Other course pressures have prevented me from repeating the class, but I intend to. Next time I would add quality online sources, an addition that accommodates emerging student patterns and also provides fuller access to topics related to world religions. Yet I still would plan to have the other sources supplement the regular reading of a single, selected magazine subscription in print, providing continuity and a helpful starting point.

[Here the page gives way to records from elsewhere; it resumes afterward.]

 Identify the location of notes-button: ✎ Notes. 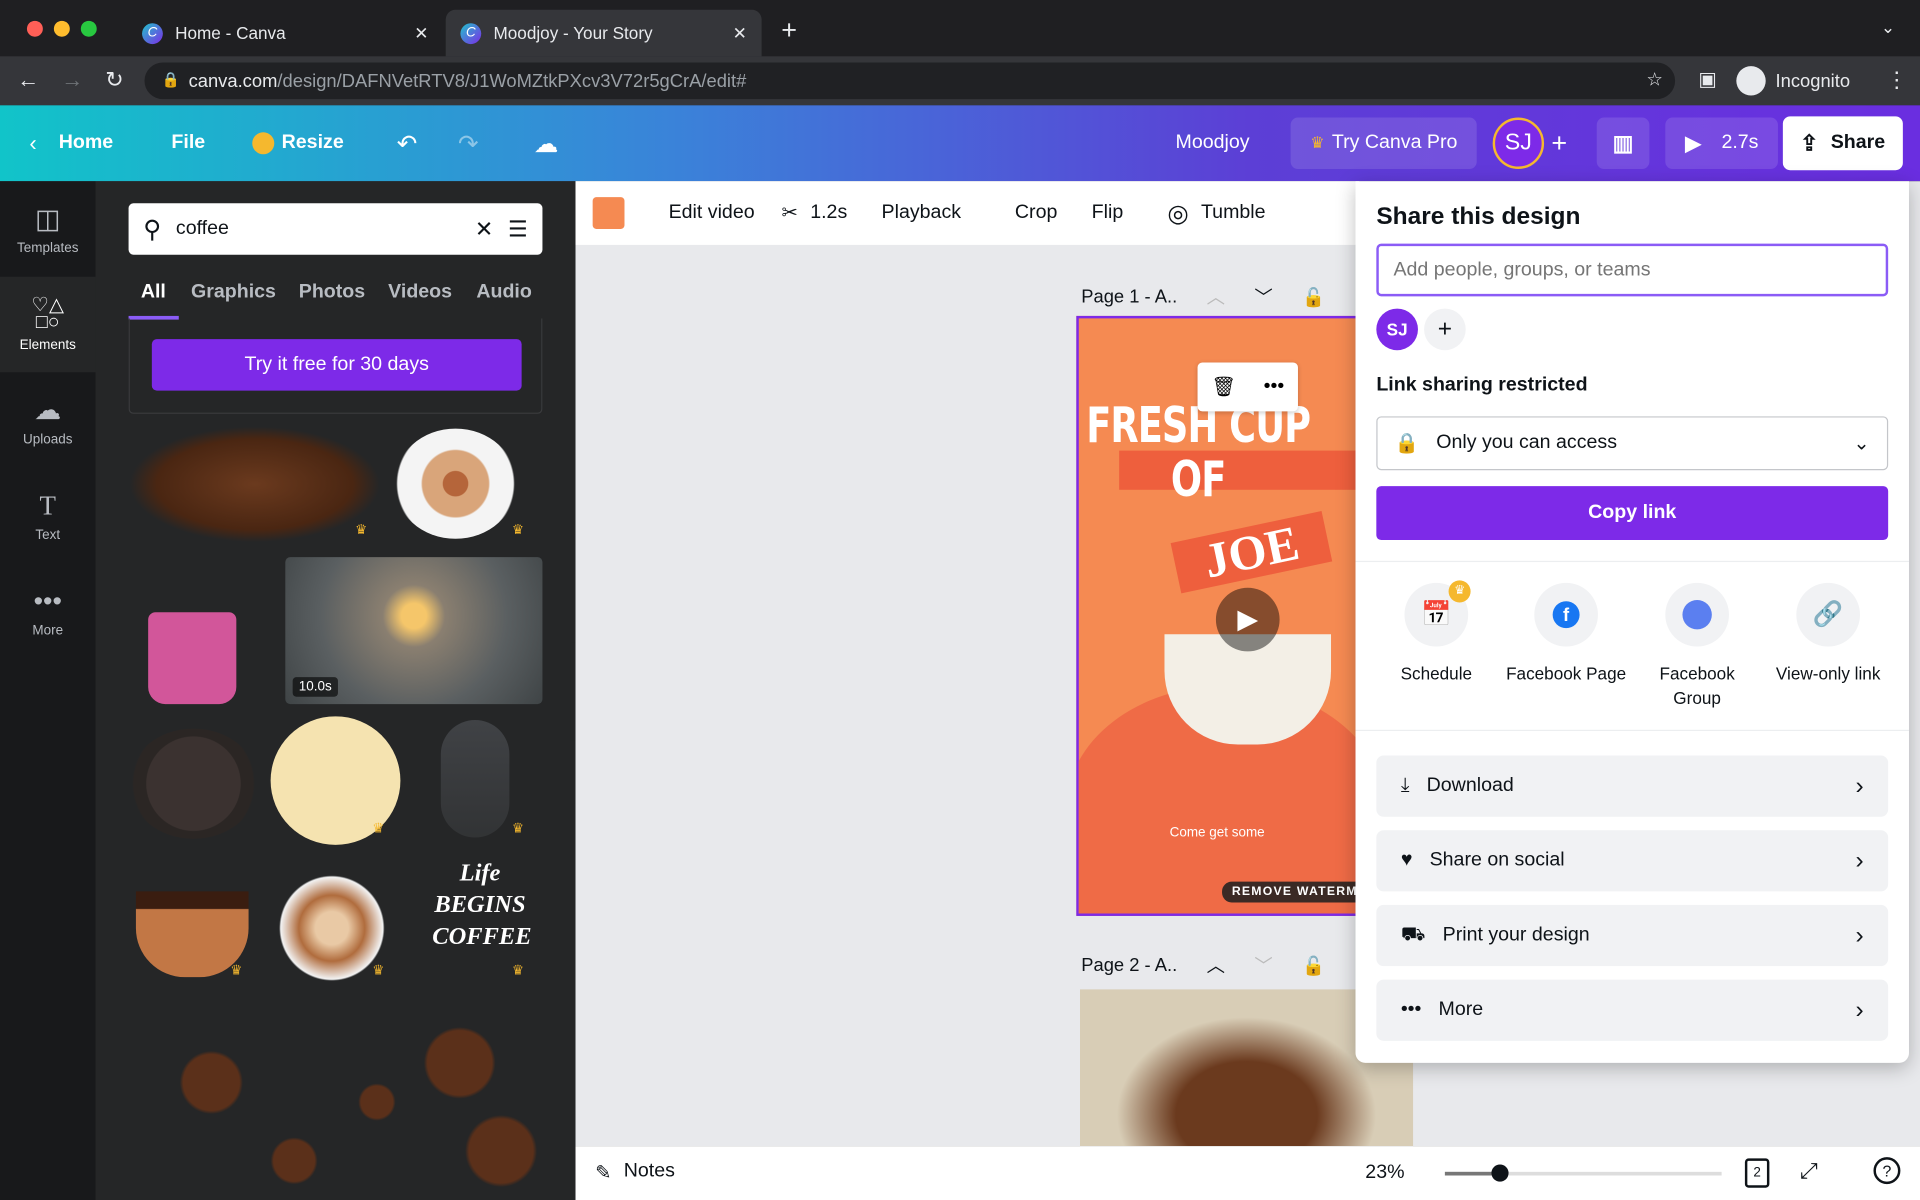
(635, 1173).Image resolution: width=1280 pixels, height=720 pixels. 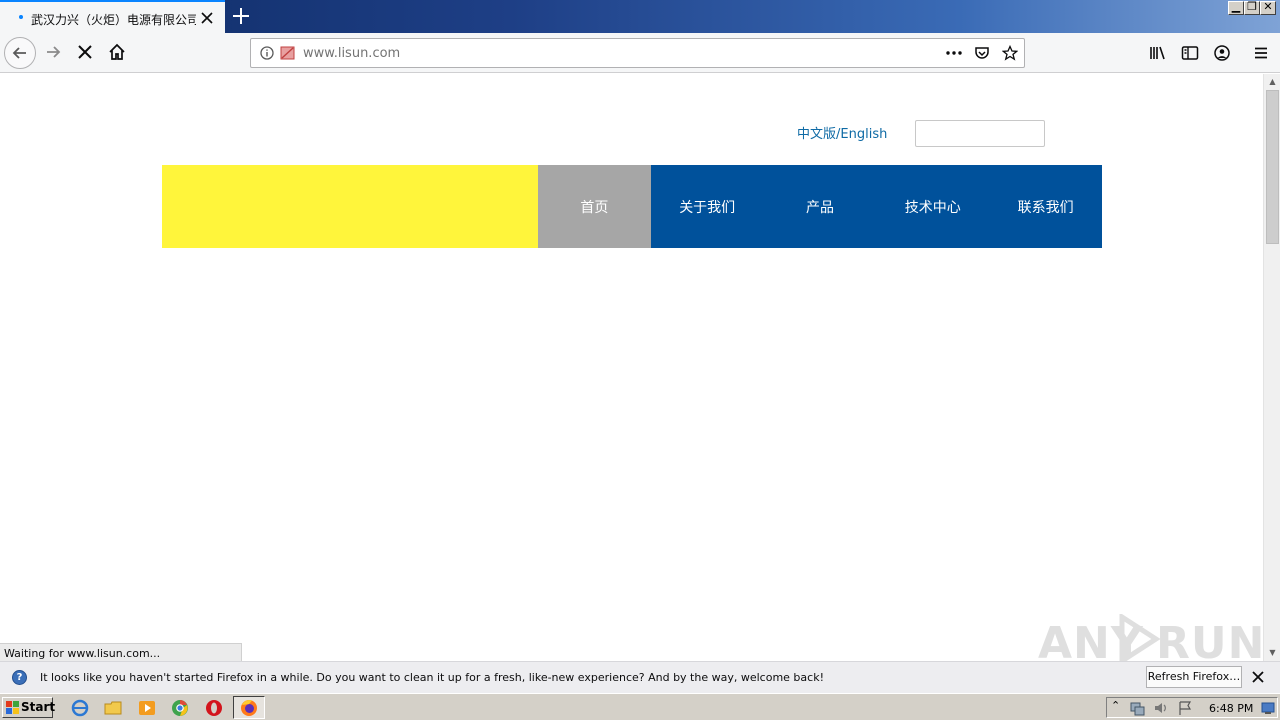 What do you see at coordinates (982, 53) in the screenshot?
I see `pocket-icon` at bounding box center [982, 53].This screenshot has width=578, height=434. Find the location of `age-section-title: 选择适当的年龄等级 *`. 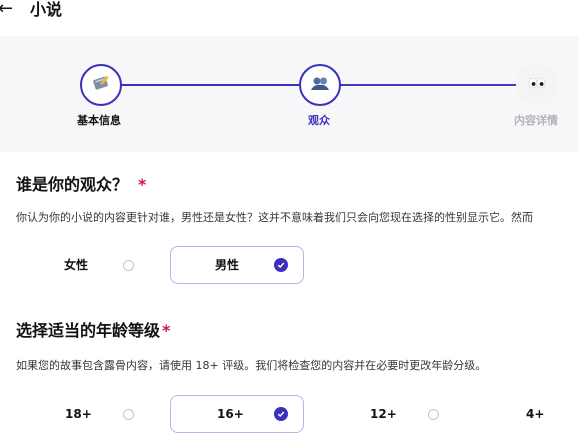

age-section-title: 选择适当的年龄等级 * is located at coordinates (93, 331).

My experience as a teacher includes repeated reminders that I assume too much. I use jargon that has become second nature to me, not realizing that I am leaving many class members confused. I assume that all entering college students already are capable of abstract thought, but studies remind me that it is a skill that still must be developed in almost half of our new students. I would argue that awareness of news or current events is another example to add to the list. I cannot assume that my average student listened to "Morning Edition" on NATIONAL PUBLIC RADIO this morning or read a newspaper in the past couple of days. Whatever I can do to spark an interest in news will serve religious studies by providing examples and connections for our students, as well as serving the general well-being of our society through educated and aware citizens.
Bruce David Forbes is professor of religious studies at Morningside College and coeditor of RELIGION AND POPULAR CULTURE IN AMERICA (University of California Press, 2005).